▶ _GOAL OF THE EXERCISE_
Please go line by line through the material and copy each one containing the word "Hospital".
::::::::::
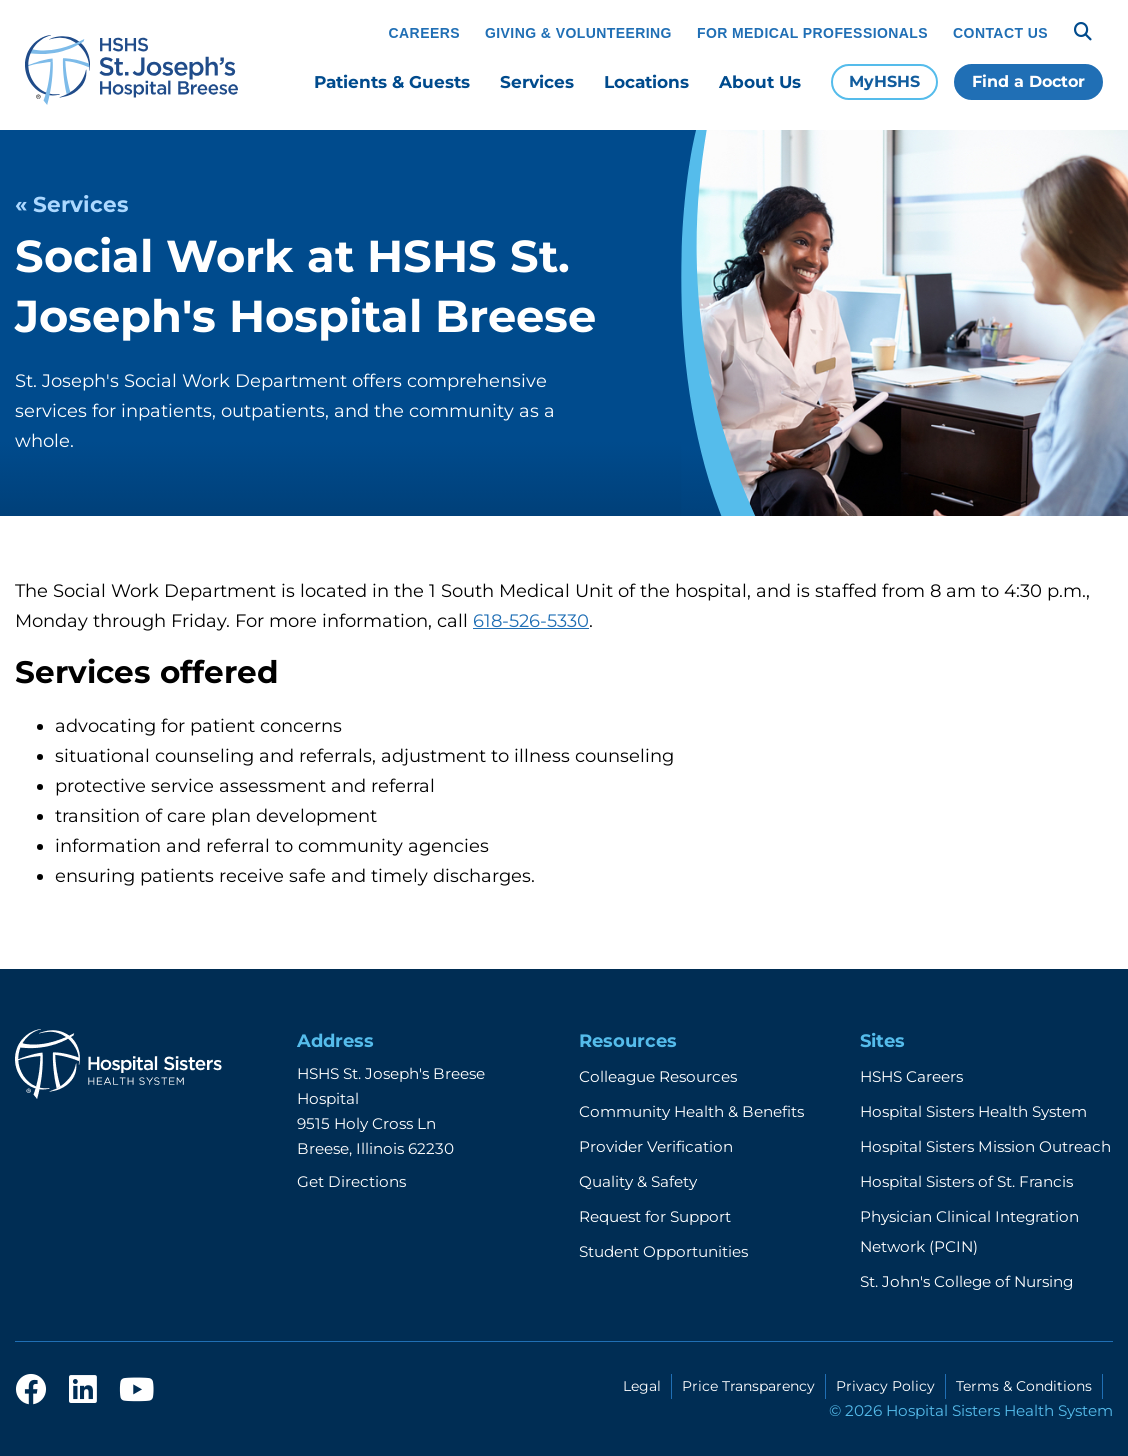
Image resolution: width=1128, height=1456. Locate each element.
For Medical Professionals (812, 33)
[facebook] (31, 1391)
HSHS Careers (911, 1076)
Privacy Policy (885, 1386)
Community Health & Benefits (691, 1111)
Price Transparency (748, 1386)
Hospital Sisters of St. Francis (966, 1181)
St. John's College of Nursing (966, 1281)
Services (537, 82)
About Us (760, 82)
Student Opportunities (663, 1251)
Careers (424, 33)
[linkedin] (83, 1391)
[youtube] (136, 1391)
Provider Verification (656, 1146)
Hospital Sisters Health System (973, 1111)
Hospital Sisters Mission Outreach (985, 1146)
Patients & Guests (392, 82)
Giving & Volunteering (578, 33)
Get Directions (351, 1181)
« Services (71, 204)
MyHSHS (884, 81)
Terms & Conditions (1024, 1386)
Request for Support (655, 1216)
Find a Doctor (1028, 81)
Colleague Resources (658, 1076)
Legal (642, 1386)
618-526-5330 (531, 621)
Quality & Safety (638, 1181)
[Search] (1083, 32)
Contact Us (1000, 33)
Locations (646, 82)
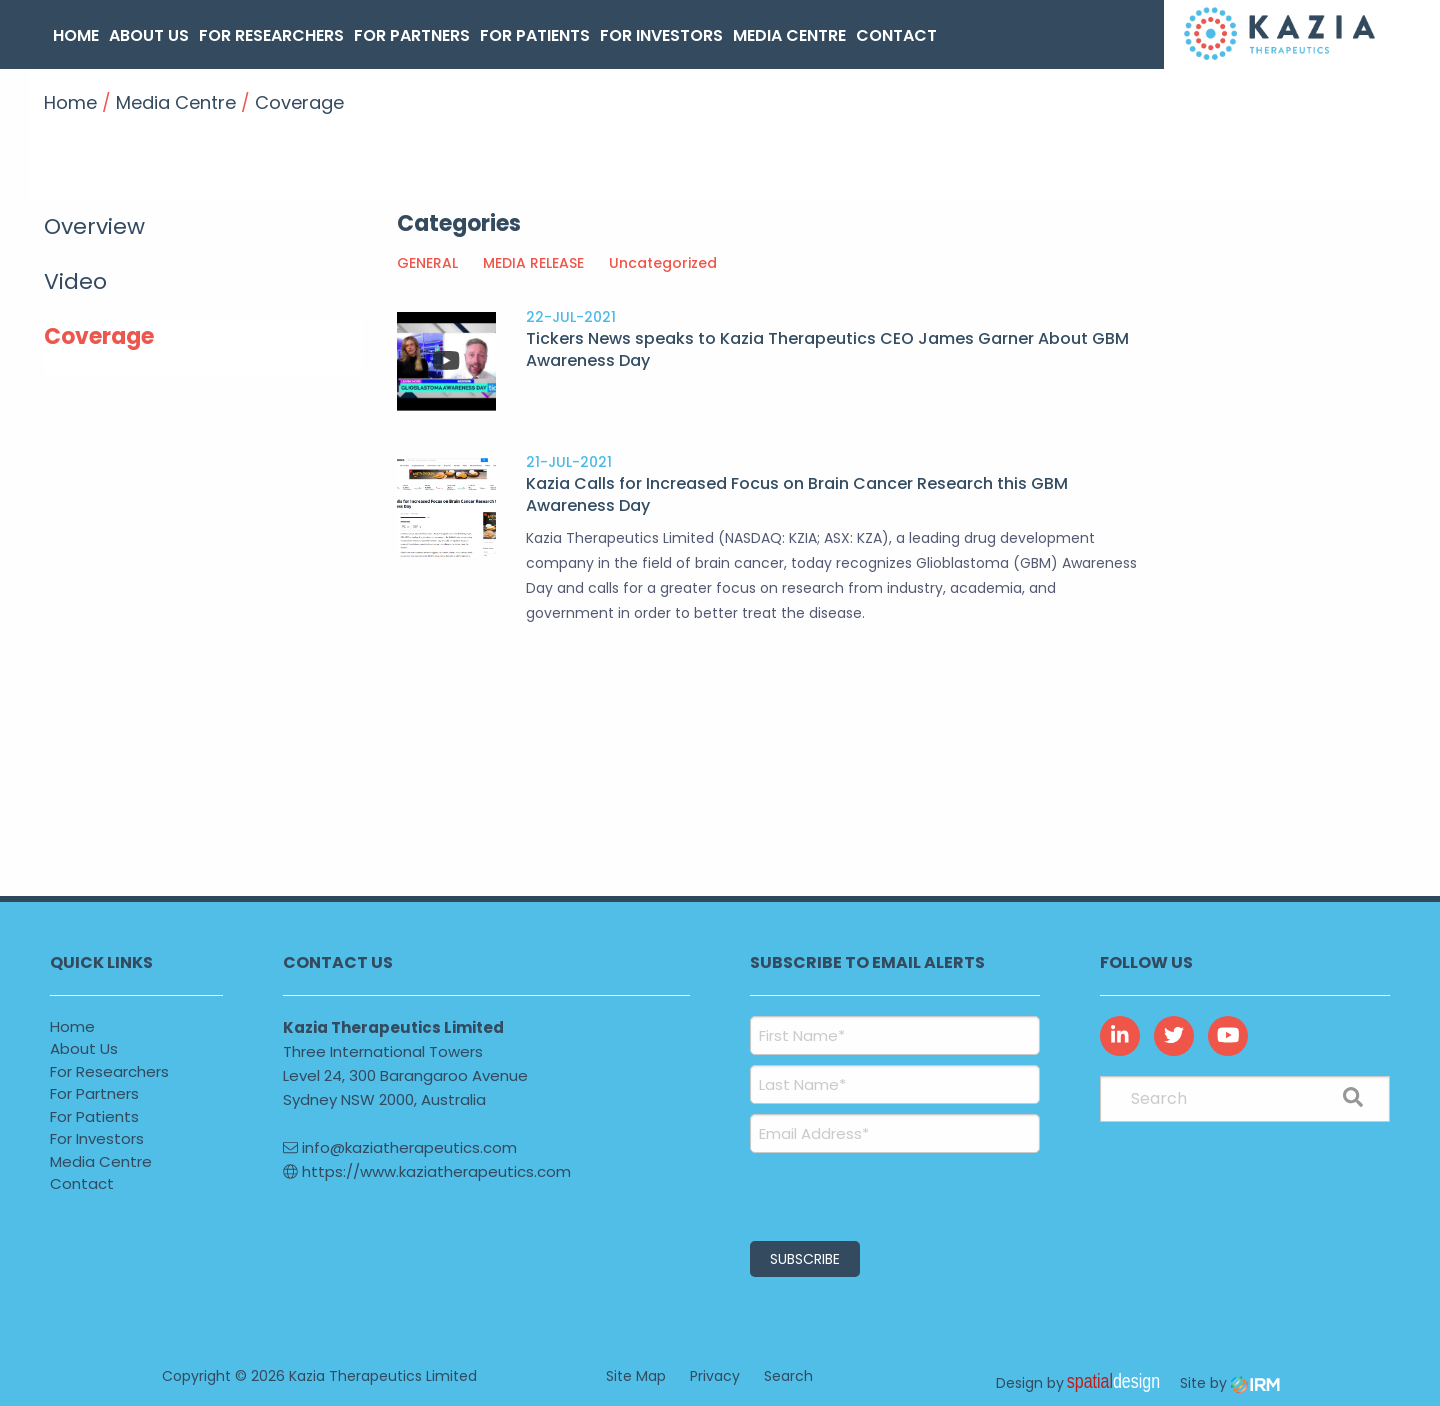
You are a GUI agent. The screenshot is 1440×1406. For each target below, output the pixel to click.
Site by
::::::::::
▶ _ANSWER TO THE EXERCISE_
Hospital Sisters of St. Francis (966, 1181)
Hospital Sisters Health System (973, 1111)
Hospital Sisters Mission Outreach (985, 1146)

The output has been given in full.